Reproduce the listing below with every "pixels" renamed to "px" and everything else unchanged. Leave the pictures out.

RECORDS PROVIDED:
===
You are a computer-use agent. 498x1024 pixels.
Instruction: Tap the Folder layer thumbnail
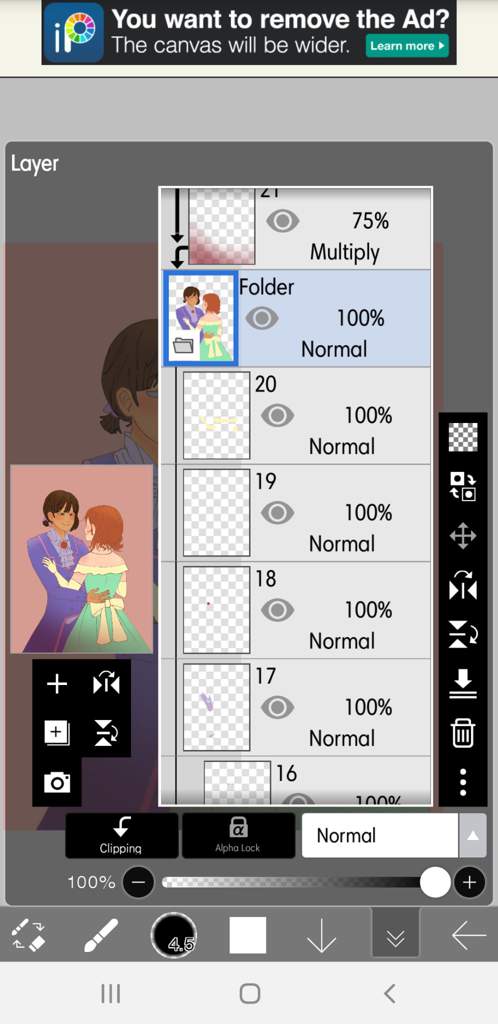pyautogui.click(x=200, y=319)
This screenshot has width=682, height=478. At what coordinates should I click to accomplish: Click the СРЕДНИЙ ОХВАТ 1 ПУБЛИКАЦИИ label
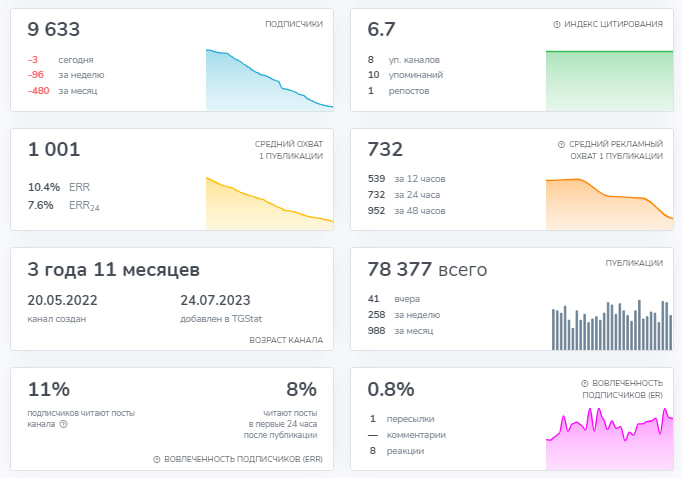[x=289, y=150]
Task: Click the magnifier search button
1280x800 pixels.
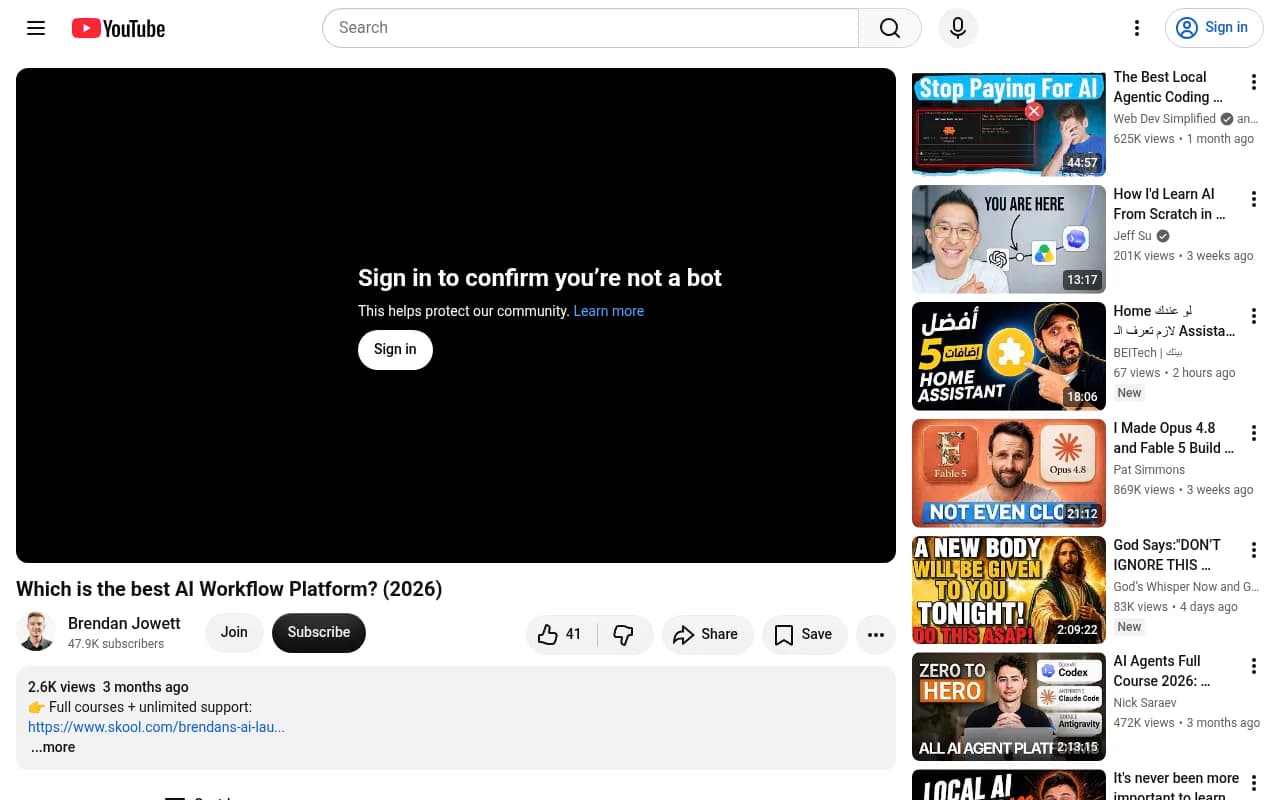Action: [x=890, y=28]
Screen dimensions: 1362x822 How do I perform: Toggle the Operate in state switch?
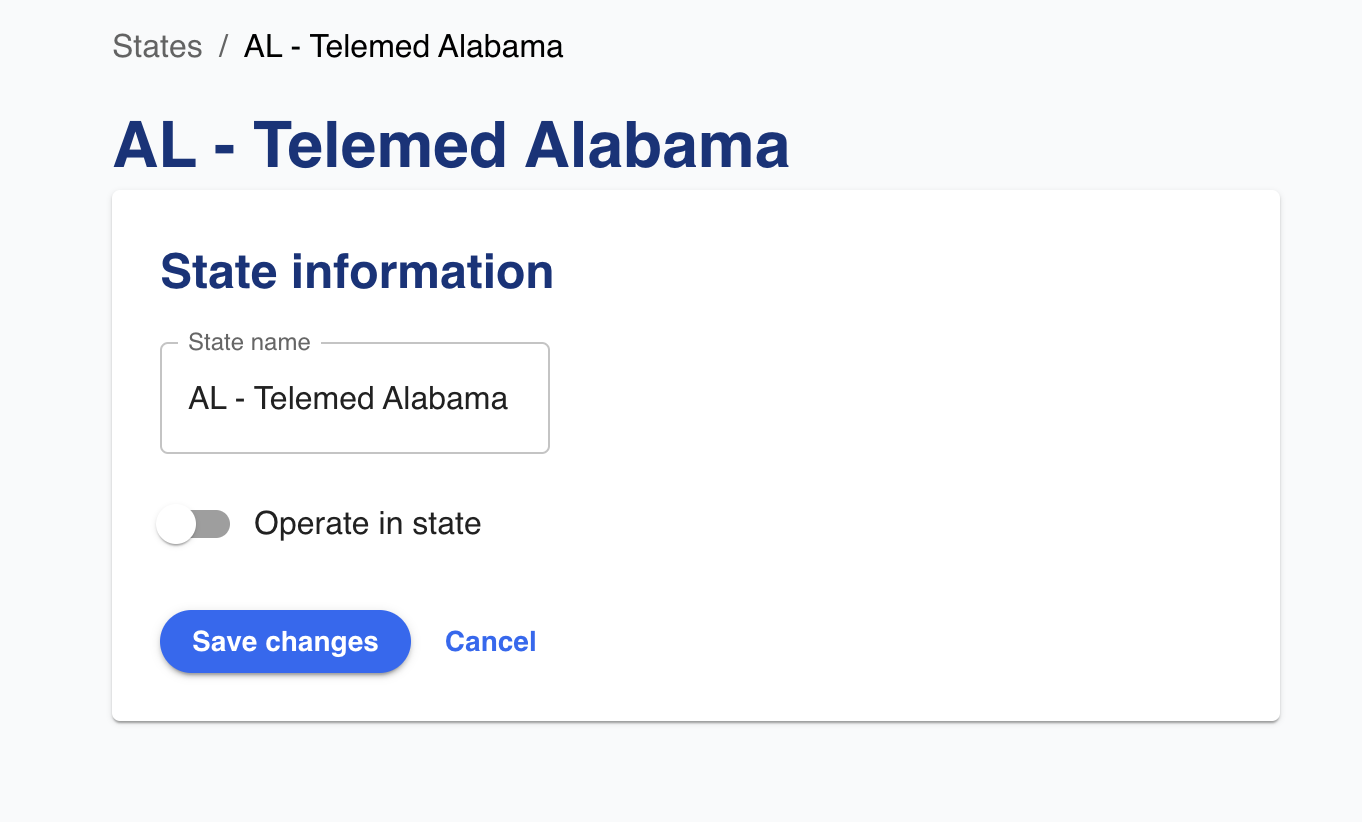(x=194, y=524)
===
CORRECT ANSWER:
You are a computer-use agent. 498x1024 px.
Instruction: Tap the Folder layer thumbnail
pyautogui.click(x=200, y=319)
This screenshot has width=682, height=478. At what coordinates should I click to accomplish: Click the СРЕДНИЙ ОХВАТ 1 ПУБЛИКАЦИИ label
[x=289, y=150]
Task: Click the magnifier search button
1280x800 px.
Action: [x=890, y=28]
Screen dimensions: 1362x822 How do I perform: Toggle the Operate in state switch?
(x=194, y=524)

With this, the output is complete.